Functional toxicogenomics of CdS QDs in Arabidopsis thaliana

Nanotechnology is a rapidly growing industry and engineered nanomaterials (NMs) are applied in several areas such as electronics, biomedicine, pharmaceuticals, cosmetics, food production. The scarce knowledge about uptake, interaction with cells is hindering the full application of ENMs, as shown by recent decisions of the European Commission and European Food Safety Authority. The aim of this work was to develop a toxicogenomics approach for risk assessment of NMs, focusing on quantum dots cadmium sulfide nanoparticles (CdS QDs) using Arabidopsis thaliana (L.) Heynh as model system. Two mutant lines of Arabidopsis have been selected as resistant to lethal concentrations of CdS QDs, and the phenotypes and genotypes have been characterized. Global gene expression in the two mutants have been analyzed using Affymetrix GeneChip ATH1, showing differences in induced and repressed genes both in wild type and mutants. Candidates genes found were validated by Real Time PCR. Results obtained from mutant-based and whole-genome approaches in plant could offer a possible hypothesis concerning the tolerance/resistance mechanism in which the CdS QDs are involved.
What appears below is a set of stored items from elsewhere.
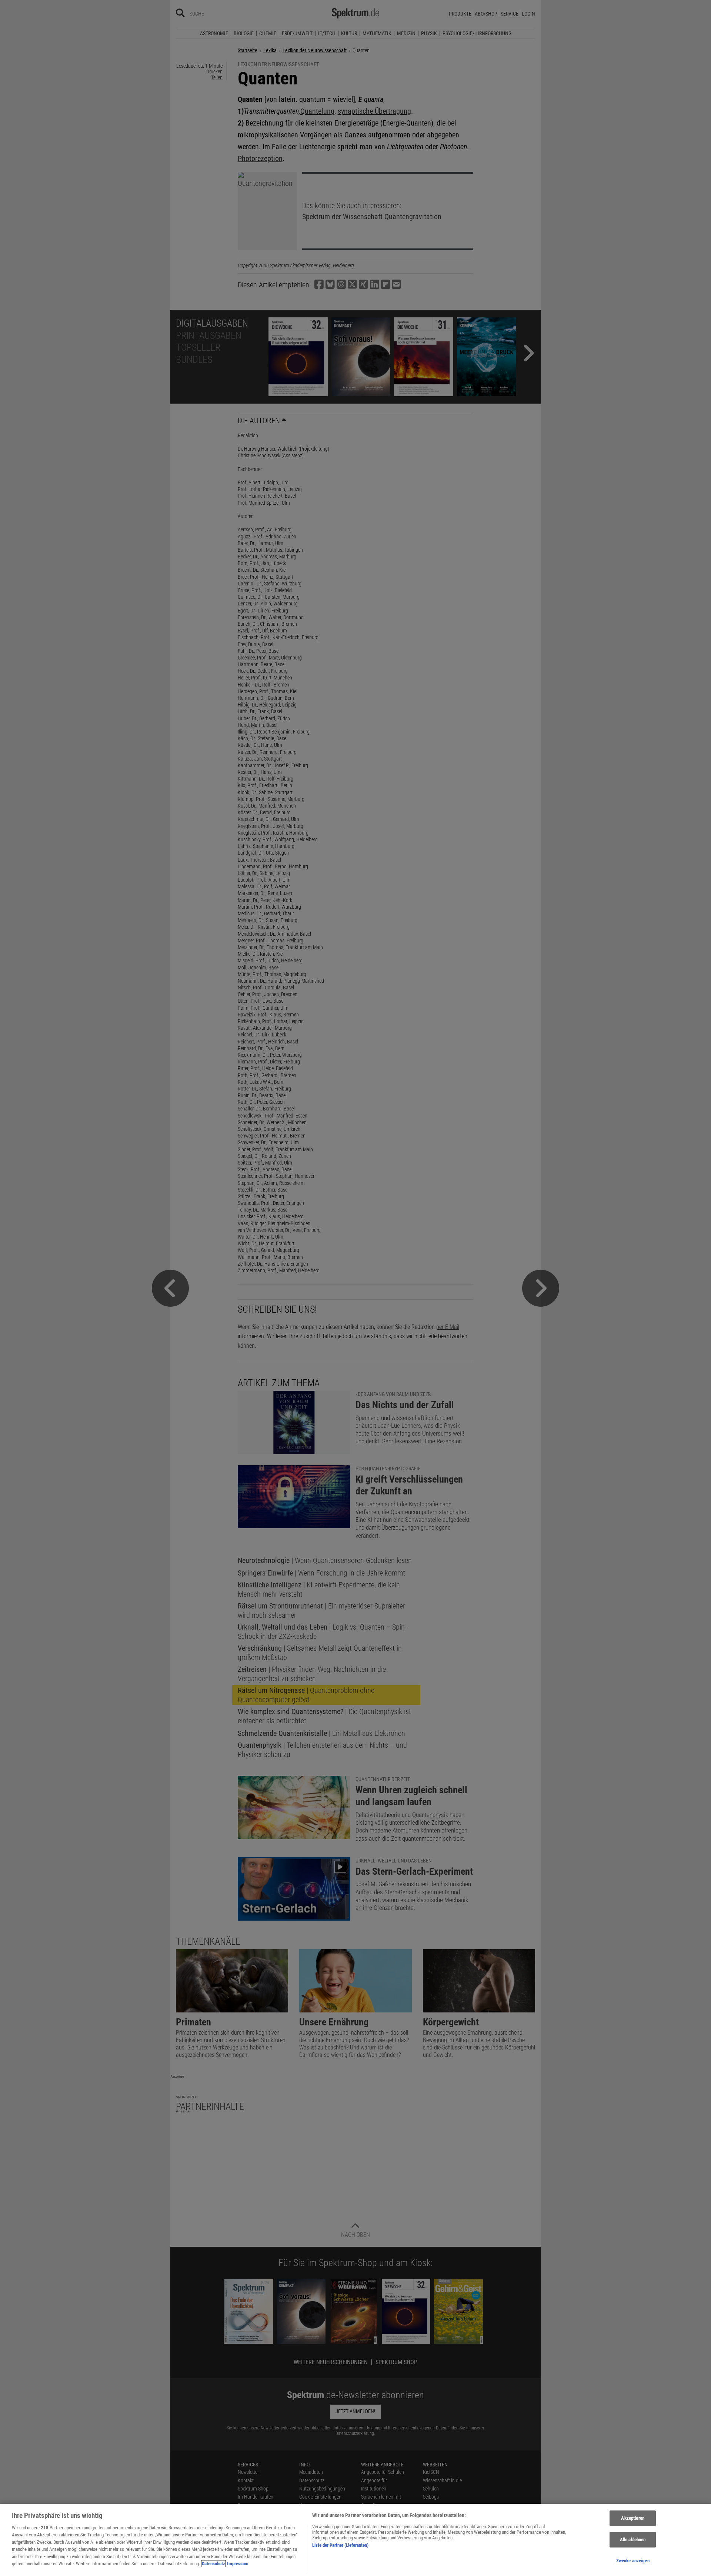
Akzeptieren (632, 2518)
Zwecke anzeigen (633, 2560)
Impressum (237, 2563)
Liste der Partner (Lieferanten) (340, 2545)
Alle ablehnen (633, 2539)
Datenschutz (213, 2563)
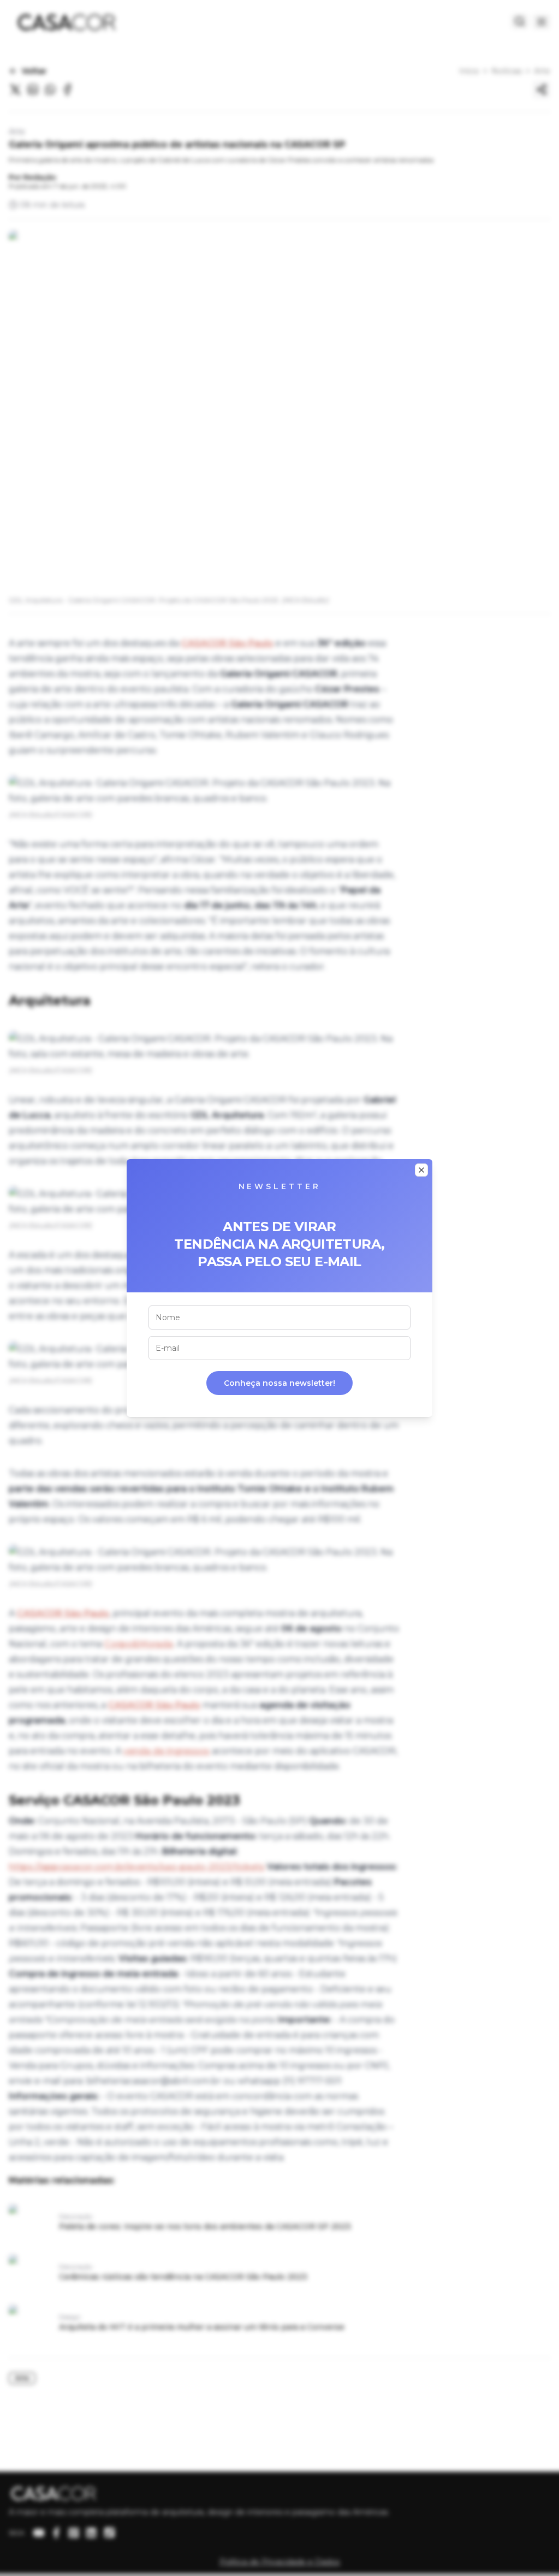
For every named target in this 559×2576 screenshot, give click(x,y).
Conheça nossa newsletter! (279, 1383)
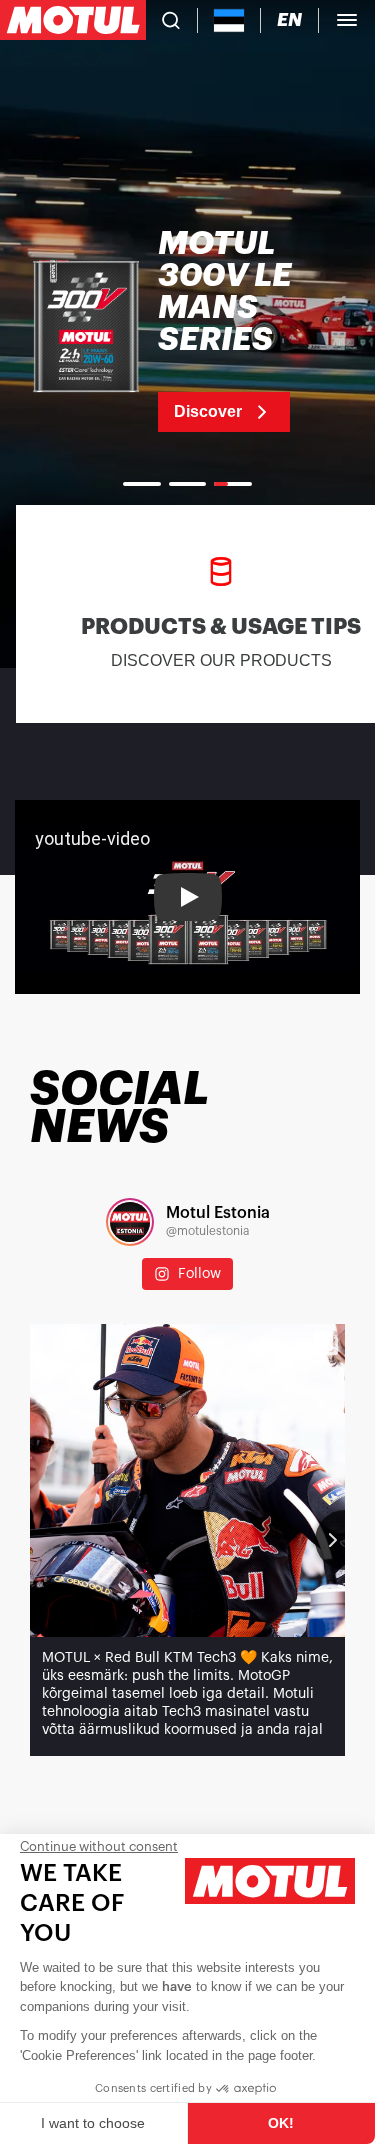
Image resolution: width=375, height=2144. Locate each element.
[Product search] (171, 20)
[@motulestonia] (130, 1222)
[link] (187, 330)
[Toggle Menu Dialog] (347, 20)
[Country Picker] (229, 20)
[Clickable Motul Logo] (73, 20)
Furthermore results found suggested that CdS QDs and Cd2+ could exploit different pathways of tolerance/resistance. It was also observed a possible epistatic activity by which the up- or down-regulation of one or few genes could lead to a cascade of other genes influenced by the CdS treatments. Therefore, plant-based model systems are able to provide information about genetic and physiologic targets of broad interest also in other organisms related to the risks posed by the exposition and contact with NMs.